Problem to work on>
Rewrite the part that opens with the line containing "Click the 85 cm inseam value" and closes with the line containing "coord(277,103)", replacing "pixels" with "px" and leaving everything else unchanged.

Supplied entries>
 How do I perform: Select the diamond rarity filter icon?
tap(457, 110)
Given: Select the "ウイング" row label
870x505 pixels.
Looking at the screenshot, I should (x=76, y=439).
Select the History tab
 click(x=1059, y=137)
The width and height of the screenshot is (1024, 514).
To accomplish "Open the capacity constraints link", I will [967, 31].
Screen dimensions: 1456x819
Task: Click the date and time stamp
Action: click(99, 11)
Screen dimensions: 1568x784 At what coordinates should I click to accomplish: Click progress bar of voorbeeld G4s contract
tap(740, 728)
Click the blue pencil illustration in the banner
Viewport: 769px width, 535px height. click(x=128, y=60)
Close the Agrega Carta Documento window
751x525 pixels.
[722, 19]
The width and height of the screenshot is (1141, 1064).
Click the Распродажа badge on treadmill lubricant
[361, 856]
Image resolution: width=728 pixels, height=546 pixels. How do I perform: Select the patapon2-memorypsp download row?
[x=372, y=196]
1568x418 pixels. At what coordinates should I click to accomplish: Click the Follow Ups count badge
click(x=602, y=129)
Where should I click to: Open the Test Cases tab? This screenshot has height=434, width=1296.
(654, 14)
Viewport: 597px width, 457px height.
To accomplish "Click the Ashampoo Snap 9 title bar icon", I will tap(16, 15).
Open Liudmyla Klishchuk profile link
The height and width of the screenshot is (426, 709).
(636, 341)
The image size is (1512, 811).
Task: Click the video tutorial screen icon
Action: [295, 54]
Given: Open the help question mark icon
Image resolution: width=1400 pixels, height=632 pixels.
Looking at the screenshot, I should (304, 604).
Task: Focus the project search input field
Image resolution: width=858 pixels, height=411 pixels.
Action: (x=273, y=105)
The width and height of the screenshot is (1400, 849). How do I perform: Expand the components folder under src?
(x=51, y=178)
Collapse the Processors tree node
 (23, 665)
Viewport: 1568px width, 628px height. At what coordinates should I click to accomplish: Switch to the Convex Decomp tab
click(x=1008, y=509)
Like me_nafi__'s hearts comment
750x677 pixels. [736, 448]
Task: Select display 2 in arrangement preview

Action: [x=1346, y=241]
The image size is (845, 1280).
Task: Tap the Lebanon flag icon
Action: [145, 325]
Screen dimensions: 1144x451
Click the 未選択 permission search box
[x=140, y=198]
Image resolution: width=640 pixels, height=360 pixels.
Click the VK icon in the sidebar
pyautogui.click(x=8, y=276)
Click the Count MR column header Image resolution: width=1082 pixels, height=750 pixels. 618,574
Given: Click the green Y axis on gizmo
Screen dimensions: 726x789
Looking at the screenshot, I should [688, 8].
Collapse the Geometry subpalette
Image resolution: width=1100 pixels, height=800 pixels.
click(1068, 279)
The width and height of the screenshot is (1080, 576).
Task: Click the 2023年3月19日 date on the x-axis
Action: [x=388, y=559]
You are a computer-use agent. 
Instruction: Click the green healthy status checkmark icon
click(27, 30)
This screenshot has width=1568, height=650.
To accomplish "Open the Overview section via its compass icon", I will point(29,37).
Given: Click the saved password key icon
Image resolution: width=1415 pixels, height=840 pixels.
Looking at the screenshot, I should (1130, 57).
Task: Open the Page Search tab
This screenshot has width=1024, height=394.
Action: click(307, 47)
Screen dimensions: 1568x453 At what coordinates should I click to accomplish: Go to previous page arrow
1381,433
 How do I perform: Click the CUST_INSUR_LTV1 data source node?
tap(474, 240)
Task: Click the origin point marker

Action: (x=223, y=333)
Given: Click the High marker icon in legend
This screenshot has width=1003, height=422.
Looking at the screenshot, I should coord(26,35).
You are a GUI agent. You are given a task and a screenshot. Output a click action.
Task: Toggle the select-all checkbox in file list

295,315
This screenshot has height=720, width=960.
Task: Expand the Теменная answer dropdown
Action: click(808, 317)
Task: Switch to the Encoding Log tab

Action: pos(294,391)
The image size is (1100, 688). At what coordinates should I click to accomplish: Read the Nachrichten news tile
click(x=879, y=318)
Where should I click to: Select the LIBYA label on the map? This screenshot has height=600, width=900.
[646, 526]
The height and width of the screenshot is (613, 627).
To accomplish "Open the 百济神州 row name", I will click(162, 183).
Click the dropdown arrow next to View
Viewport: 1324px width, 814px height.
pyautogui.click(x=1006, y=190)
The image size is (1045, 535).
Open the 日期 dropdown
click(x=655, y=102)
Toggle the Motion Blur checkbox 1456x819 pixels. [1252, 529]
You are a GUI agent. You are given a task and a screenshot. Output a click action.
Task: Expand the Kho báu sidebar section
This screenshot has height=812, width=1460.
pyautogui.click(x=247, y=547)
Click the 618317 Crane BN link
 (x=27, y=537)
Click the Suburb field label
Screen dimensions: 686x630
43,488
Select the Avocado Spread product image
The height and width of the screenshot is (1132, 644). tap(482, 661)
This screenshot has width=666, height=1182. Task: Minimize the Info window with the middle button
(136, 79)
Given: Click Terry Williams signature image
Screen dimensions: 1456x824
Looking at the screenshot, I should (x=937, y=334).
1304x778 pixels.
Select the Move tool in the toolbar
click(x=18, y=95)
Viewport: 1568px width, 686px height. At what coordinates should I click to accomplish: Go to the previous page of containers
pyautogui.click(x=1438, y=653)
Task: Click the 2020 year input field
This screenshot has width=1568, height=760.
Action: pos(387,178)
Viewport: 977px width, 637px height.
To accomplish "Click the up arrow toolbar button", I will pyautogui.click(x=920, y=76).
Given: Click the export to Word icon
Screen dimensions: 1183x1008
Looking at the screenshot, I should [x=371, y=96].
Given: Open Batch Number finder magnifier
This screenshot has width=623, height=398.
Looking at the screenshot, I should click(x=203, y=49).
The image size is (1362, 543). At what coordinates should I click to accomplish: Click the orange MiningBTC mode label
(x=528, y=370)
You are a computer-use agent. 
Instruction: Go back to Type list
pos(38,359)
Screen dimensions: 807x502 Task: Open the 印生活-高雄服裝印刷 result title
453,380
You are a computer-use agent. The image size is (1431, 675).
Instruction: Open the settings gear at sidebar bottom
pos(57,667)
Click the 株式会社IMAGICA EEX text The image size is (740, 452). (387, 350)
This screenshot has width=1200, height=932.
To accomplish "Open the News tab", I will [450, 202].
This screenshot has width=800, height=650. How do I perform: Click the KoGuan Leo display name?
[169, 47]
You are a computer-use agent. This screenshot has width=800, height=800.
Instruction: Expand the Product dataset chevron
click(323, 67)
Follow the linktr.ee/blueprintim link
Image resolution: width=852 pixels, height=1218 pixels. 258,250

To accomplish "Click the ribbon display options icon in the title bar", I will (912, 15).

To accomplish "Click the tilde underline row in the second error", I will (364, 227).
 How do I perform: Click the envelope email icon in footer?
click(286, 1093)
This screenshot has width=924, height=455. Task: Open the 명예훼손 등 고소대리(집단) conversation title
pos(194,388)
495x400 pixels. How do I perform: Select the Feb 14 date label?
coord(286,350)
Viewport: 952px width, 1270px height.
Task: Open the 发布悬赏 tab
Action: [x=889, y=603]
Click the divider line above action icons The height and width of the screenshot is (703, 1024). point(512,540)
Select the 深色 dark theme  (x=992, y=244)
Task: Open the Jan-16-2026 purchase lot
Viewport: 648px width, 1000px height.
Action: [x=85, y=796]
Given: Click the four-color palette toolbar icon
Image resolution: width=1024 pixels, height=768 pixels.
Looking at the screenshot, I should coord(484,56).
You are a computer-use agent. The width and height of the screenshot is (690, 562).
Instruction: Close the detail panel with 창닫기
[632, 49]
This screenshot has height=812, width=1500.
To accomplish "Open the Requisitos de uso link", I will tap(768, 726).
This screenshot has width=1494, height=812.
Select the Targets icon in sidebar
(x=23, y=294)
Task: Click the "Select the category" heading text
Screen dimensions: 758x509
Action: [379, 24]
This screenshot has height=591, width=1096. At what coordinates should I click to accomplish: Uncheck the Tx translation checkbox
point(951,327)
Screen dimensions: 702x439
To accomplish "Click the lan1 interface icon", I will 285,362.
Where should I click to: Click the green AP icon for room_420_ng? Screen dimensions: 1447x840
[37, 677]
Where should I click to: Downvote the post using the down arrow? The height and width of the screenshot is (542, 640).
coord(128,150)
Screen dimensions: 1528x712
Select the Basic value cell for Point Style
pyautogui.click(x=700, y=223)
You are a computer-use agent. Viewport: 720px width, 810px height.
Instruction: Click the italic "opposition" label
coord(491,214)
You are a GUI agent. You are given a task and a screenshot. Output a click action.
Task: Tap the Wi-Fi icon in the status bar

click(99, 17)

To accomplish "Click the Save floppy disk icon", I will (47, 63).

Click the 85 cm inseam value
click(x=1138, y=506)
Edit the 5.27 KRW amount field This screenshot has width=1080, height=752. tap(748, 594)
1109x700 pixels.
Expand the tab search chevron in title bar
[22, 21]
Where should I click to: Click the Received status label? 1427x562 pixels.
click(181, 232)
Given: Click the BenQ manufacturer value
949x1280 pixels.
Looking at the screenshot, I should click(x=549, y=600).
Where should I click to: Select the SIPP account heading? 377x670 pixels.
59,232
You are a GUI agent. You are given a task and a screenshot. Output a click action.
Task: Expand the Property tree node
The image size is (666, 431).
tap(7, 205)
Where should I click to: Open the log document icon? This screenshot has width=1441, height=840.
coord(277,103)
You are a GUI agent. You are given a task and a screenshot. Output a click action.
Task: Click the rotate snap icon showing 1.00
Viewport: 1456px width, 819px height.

Finished exercise>
Click the 85 cm inseam value
click(x=1138, y=506)
Edit the 5.27 KRW amount field This screenshot has width=1080, height=752. tap(748, 594)
1109x700 px.
Expand the tab search chevron in title bar
[22, 21]
Where should I click to: Click the Received status label? 1427x562 px.
click(181, 232)
Given: Click the BenQ manufacturer value
949x1280 px.
Looking at the screenshot, I should click(x=549, y=600).
Where should I click to: Select the SIPP account heading? 377x670 px.
59,232
You are a GUI agent. You are given a task and a screenshot. Output a click action.
Task: Expand the Property tree node
The image size is (666, 431).
tap(7, 205)
Where should I click to: Open the log document icon? This screenshot has width=1441, height=840.
coord(277,103)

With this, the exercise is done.